- WHAT THE EXERCISE ASKS -
Please carry on the passage below on extracting information from Vietnamese invoices, picking up right after its final line.

Our overall proposed architecture for Vietnamese invoice information extraction consists of the steps in Fig. 1. First, from invoice images captured by mobile phones or a scanner, we identify text frames, recognize text using Character Region Awareness for Text (CRAFT) ^[23], then build graphs with the two GCN architectures, and then identify features for nodes. The OCR task is crucial and important for recognizing text areas and identifying text content. Next, the graph convolutional network builds links between text fields and content on the invoice. After embedding the features in the graph, we divide the dataset into two parts: the training set and the testing set from 650 invoices with 19,159 data frames and 81 invoices with 2424 data frames, respectively. During the testing phase, the pre-processing steps are similar to the training phase, and the extraction is performed based on the previous stage's results. Details of the techniques are presented in the following sections. Finally, the model is saved and used in the training phase.

Fig. 1. The overall architecture for information extraction.

3.1 Character Region Identification for Text Detection

CRAFT ^[23] tries to define the text frames in the invoice image. The main goal is to localize individual character areas and associate detected characters with text.

First, CRAFT predicts two points for each character, including area scores, which indicate the area of \hspace{0pt}\hspace{0pt}the character. Then, it localizes the character (the area map marks where characters are present). Furthermore, a relationship score indicates how one character tends to combine with another. The relationship points merge the characters into one word. The relation map is a symbol for related characters, with red indicating characters with high relationships that must be merged into one word, as illustrated in Fig. 2. Finally, we combine the area and relationship scores to give each word a bounding box. The coordinates of recognized areas are in the following order: upper left, upper right, lower left, and lower right, where each coordinate owns an (x,y) coordinate pair of the area, as revealed in Fig. 3.

Fig. 2. The heatmap for (a) identifying text frames; (b) revealing their relationships.

- DATASET CONTENT -
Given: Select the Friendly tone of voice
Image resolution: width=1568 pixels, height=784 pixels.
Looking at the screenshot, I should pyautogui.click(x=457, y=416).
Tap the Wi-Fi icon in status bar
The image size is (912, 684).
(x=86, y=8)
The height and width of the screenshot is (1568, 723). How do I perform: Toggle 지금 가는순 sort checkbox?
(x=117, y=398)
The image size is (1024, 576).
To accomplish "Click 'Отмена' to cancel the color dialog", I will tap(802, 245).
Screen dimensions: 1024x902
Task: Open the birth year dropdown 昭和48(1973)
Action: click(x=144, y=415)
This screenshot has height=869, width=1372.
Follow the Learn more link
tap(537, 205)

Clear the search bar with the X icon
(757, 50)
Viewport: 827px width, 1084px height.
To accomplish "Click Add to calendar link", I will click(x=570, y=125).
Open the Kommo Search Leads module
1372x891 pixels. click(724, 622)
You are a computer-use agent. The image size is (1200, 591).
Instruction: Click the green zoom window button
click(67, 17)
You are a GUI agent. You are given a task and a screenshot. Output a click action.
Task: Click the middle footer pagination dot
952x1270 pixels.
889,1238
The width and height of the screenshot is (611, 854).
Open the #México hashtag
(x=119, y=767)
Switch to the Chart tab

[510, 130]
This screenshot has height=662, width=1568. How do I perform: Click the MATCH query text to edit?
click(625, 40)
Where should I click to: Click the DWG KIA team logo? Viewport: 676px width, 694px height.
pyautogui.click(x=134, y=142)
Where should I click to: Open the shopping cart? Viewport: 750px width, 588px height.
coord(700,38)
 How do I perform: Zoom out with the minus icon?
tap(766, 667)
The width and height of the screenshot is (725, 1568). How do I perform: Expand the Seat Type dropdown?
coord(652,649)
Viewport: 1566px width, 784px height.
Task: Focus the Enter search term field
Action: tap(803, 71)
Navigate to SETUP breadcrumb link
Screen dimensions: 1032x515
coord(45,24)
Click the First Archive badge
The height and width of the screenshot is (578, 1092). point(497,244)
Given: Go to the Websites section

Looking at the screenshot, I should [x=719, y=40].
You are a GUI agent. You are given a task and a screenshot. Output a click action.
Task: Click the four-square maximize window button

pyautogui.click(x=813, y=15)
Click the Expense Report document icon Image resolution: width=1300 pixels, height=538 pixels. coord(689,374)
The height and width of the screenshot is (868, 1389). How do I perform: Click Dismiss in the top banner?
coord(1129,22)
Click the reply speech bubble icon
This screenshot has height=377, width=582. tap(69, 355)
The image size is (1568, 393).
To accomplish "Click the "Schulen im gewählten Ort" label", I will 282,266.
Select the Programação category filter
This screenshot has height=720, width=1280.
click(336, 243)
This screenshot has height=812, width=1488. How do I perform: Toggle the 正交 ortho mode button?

- WRITTEN RESPONSE -
Fig. 3. (a) The identified text frames; (b) their coordinates

3.2 Recognizing Text; Labeling Sections

To recognize Vietnamese words, we leverage the VietOCR method$^{https://github.com/pbcquoc/vietocr, accessed March 5, 2022}$, which combines Convolutional Neural Networks and Transformer models to perform recognition tasks. The VietOCR model has good generalizability and achieves high accuracy on a new dataset. Therefore, we decided to apply the VietOCR model to the text recognition problem. VietOCR was deployed using the vgg_transformer model during the training process. First, the text in an invoice can be recognized as seen in Fig. 4(a), and then, we choose and assign five main areas corresponding to the name of the store (store title), the address of store (address), the date issued (date), total payment (total) and anything not in the four named fields (NaN), as seen in Fig. 4(b). Finally, we check for missing labels and add them manually.

Fig. 4. (a) An example of words recognized by VietOCR; (b) marking labels for them.

3.3 Graph Construction

There are many techniques to create graphs from documents. Most of them convert each text area into a node and use different techniques to construct edges. This way will create four edges for each node such that the edge connects the nearest text areas in four directions (top, bottom, left, right).

From a node, if we can draw a vertical or horizontal line to another node, the two are connected. At each node in each direction, we choose the edge with the shortest length. For destination nodes with many connected edges, we choose the edge with the shortest length. Finally, we create a graph by creating a unique edge at each source node to the destination node (if any), giving preference to horizontal edges. The steps for processing edges when building the graph are illustrated in Figs. 5 and 6.

The Graph Convolutional Network is a type of Convolutional Neural Network (CNN) that can operate directly on graphs and that takes advantage of their structural information. The GCN helps to solve the problem of classifying nodes in a graph. The general idea of a GCN is that it can receive characteristic information from all its neighbors and the location for each node. Suppose, using the average function, we do the same for all nodes. Then, we feed these averages into a neural network. It is possible to use more complex aggregate functions than the average function in practice, and to put layers on top of each other for a deeper GCN. Layer output will be considered input to the next layer. The layer number is the farthest distance a node can cross. Each node can only get information from neighbors to a GCN layer. The crawling process takes place independently and simultaneously for all nodes. The crawling process can repeat when we stack another layer on top of the first. Moreover, the neighbors already have information about their neighbors (from the previous step).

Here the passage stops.